Work required => In the records below, find the line with "Where should I" and repeat it and every line after it, exactly, without any pictures.

Saved entries:

[Start of Attachment]

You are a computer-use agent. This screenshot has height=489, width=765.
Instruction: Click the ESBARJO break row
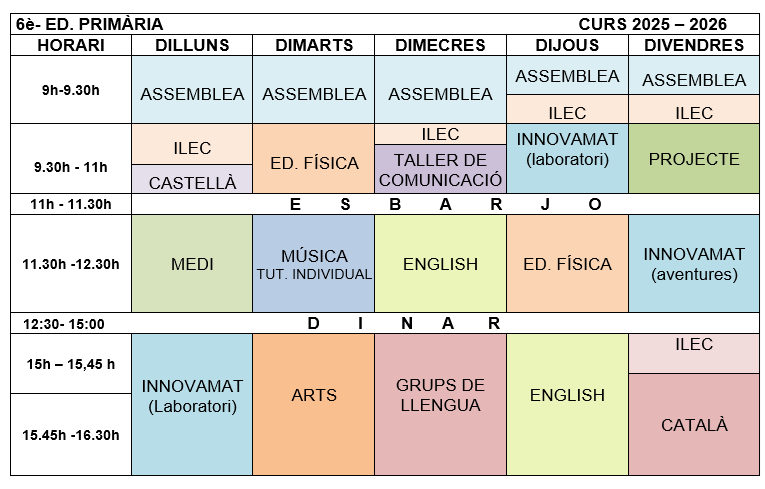[445, 204]
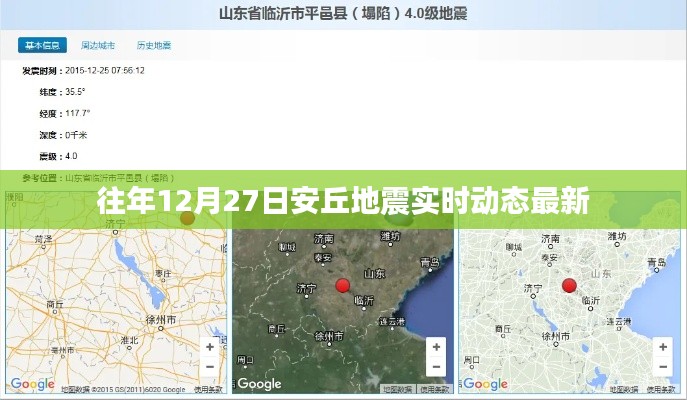Click the Google logo on right map
The image size is (687, 400).
tap(485, 384)

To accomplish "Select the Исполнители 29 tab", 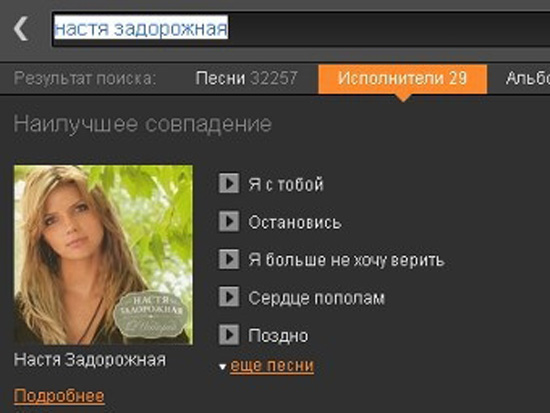I will coord(403,79).
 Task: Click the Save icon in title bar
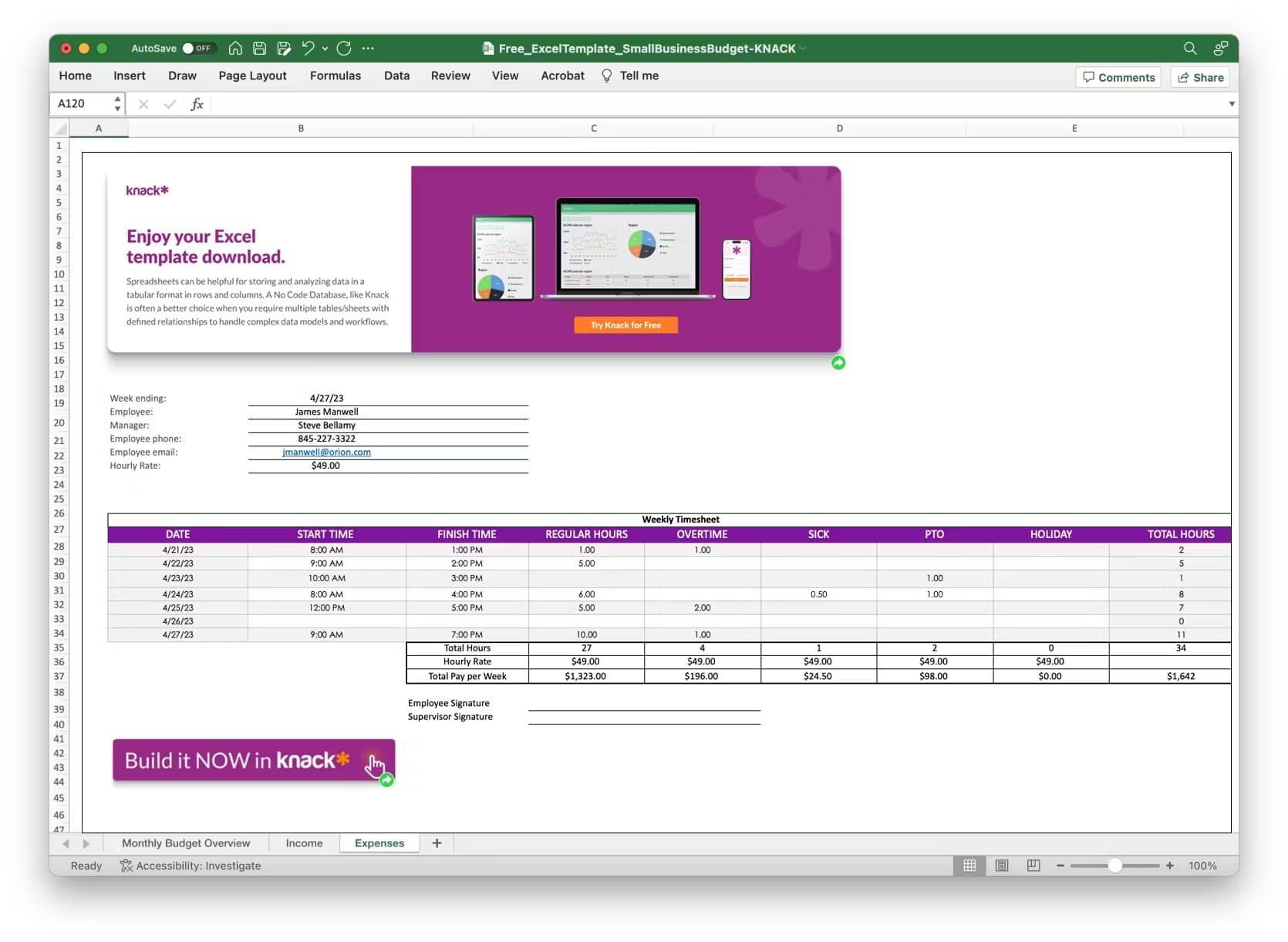coord(260,49)
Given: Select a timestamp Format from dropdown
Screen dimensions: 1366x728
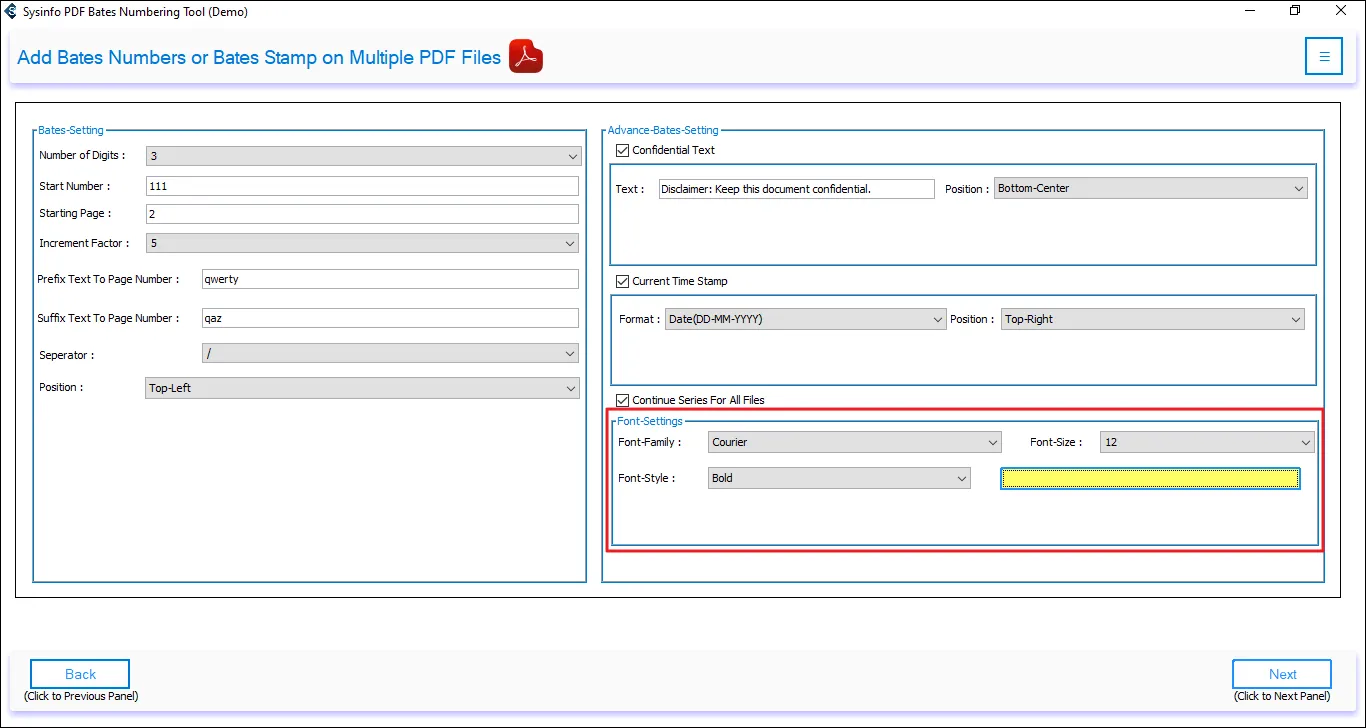Looking at the screenshot, I should [805, 319].
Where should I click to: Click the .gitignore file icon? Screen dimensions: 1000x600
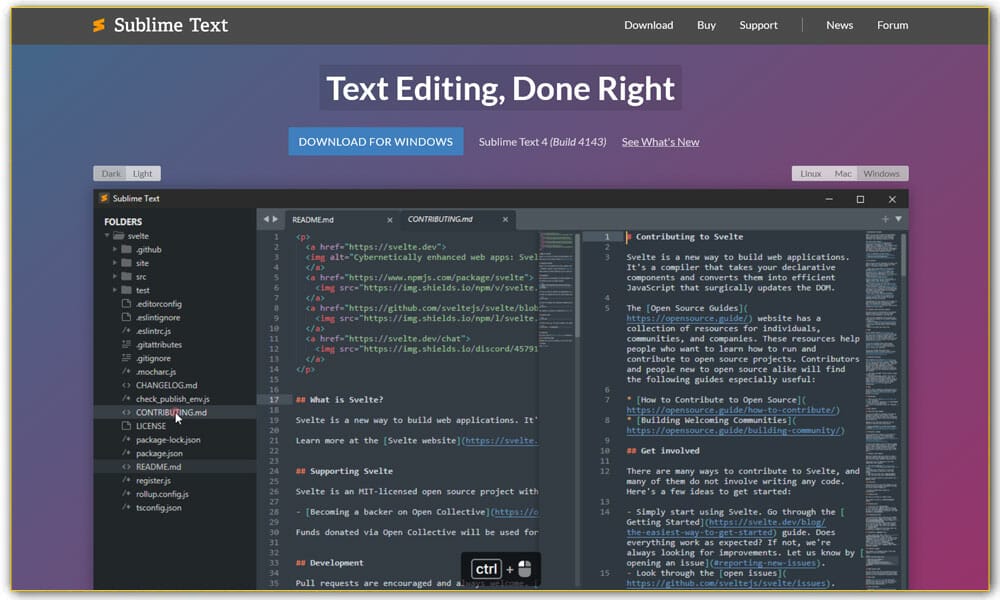(x=125, y=358)
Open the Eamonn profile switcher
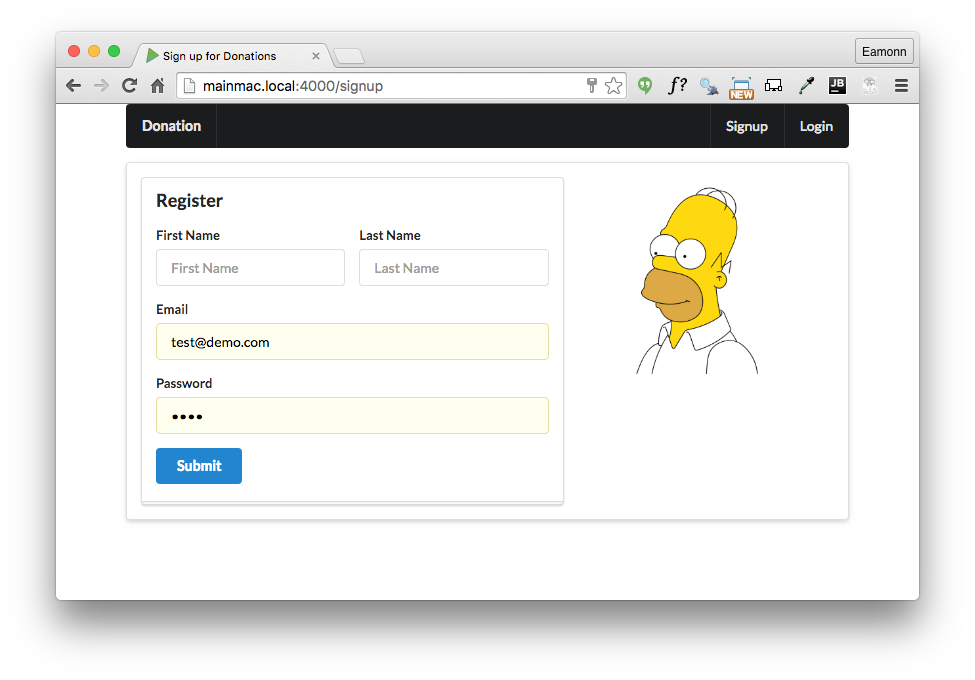This screenshot has width=975, height=680. (884, 52)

[End of Attachment]

Solution to the exercise =>
Where should I click to: Click the .gitignore file icon? Screen dimensions: 1000x600
(x=125, y=358)
Open the Eamonn profile switcher
This screenshot has width=975, height=680. (884, 52)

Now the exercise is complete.